Her brother began working at the restaurant to learn the day-to-day operations before their family officially became the owners in 2016. Once they felt ready, they jumped right in. Now, when thinking of the most rewarding experience she’s had owning the restaurant, Birdsong says it’s “the bonding we’ve had as a family.”

It’s estimated that about 8 to 10% of restaurants in the U.S. are Black-owned, with few of them being fine-dining establishments. In Birmingham, Michael’s is a rare Black woman-owned and operated fine-dining restaurant. Following the pandemic and racial-justice protests in 2020, the U.S. government, nonprofits and many businesses have redoubled their efforts to expand opportunities for Black-owned businesses like Michael’s.

Looking to do its part to drive down this racial opportunity gap, the Michael’s team has offered culinary programs to train locals, including high school students, interested in restaurant work. “It’s beneficial for everyone,” Birdsong says.

It's a family affair at Birmingham favorite Michael's Steak and Seafood, owned Bernadine Birdsong, left, her son Sebastian Kole, right, and her mother Amelia Williams. The restaurant's rooftop bar is named for Kole, a singer-songwriter and record producer. (Photo courtesy of Bernadine Birdsong)

 

Because of that work, Mastercard and the Fearless Fund venture capital fund awarded Birdsong a $10,000 grant, digital commerce toolkit and mentorship as part of the Fearless Strivers Grant Contest, which supports Black women-owned businesses across the U.S. Birdsong said she plans to use the funds to pay off bills and keep upgrading the restaurant so it can remain a draw for years to come. This grant builds on Mastercard’s In Solidarity commitment, a $500 million program to support Black communities and build a more inclusive digital economy.

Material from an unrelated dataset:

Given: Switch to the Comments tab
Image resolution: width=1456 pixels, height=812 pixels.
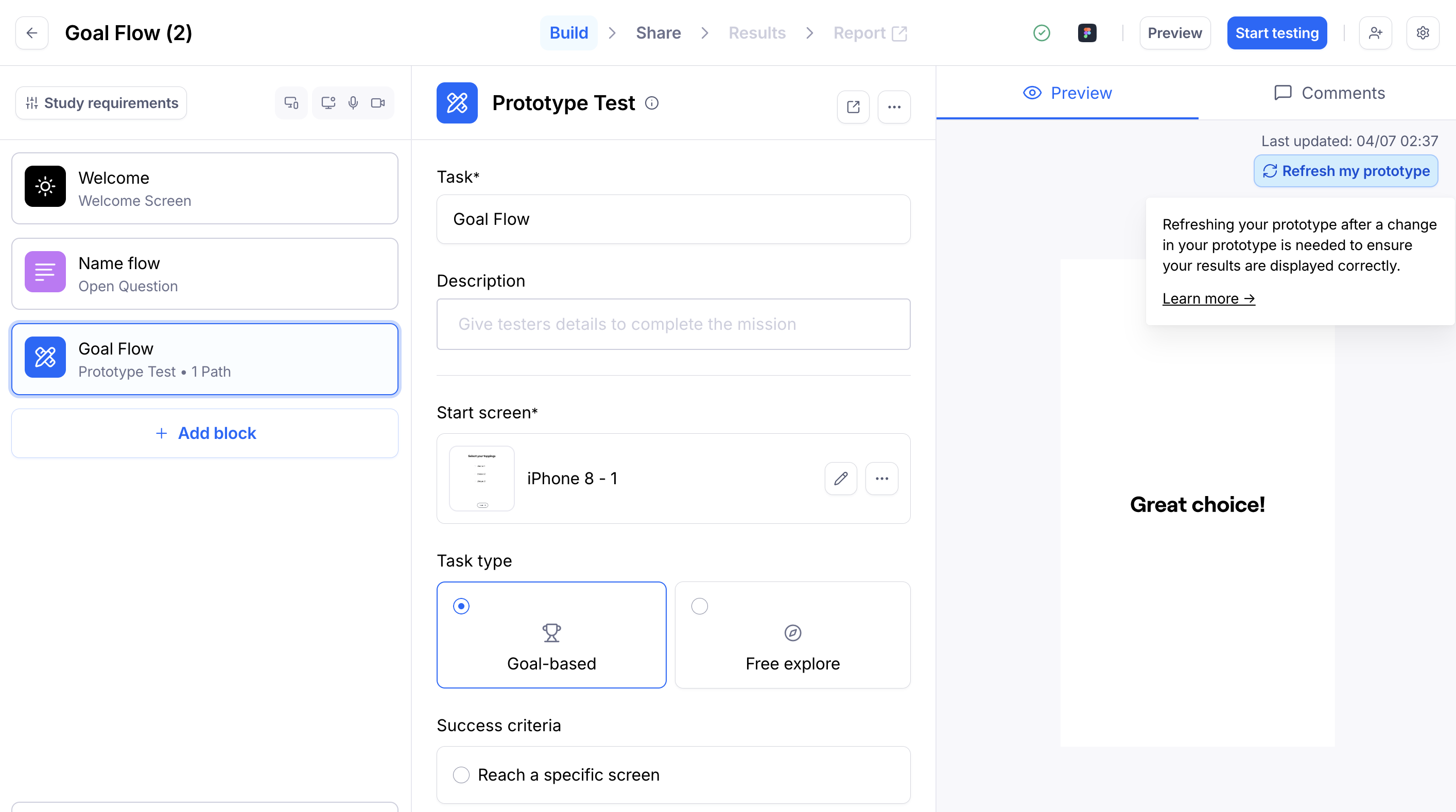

Birdsong became a restauranteur somewhat by accident. She had been looking for a new space for an existing wellness center she ran for 20 years when she heard from a real estate agent that Michael’s was looking for a local buyer.

She eventually acclimated to the “hustle and bustle” of the food industry and decided to move the restaurant inside of Downtown Birmingham’s Negro Southern League Museum in 2019.

The last few years weren’t easy, but she found ways to adapt. Due to building delays, the team couldn’t move into the new space until August 2020. By then, the pandemic shut down businesses across the industry.

Other restaurants transitioned to carry-out and delivery, but Birdsong avoided that option. “The best thing about fine dining is dining in, not carry-out.” All they could do was wait.

Luckily, she added her own flair to the restaurant – a rooftop bar called Bar Sebastian, named after her son. That bar eventually served as an outdoor alternative to the fine dining inside.

While there have been hurdles, Birdsong says she’s grateful to have worked through them and keep serving her community.

After finding out she received the grant, she says, she choked up and thought, “Somebody saw us… someone had seen the challenges we were facing and wanted to be a part of the solution.”